= Set problem =
Reproduce the lines below character for character, starting at the line that contains "Where should I" and ending at the line that contains "click(x=820, y=420)", with both of those lines included.

# Start of Records for processing

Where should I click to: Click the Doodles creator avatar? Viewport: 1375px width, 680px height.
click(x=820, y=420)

# End of Records for processing
# Start of Records for processing

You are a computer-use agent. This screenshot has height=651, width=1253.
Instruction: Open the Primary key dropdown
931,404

# End of Records for processing
# Start of Records for processing

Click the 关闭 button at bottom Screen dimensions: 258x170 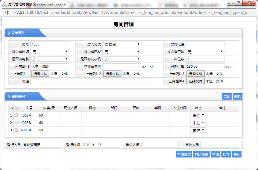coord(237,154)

# End of Records for processing

= Solution =
Where should I click to: Click the Doodles creator avatar? Viewport: 1375px width, 680px height.
click(x=820, y=420)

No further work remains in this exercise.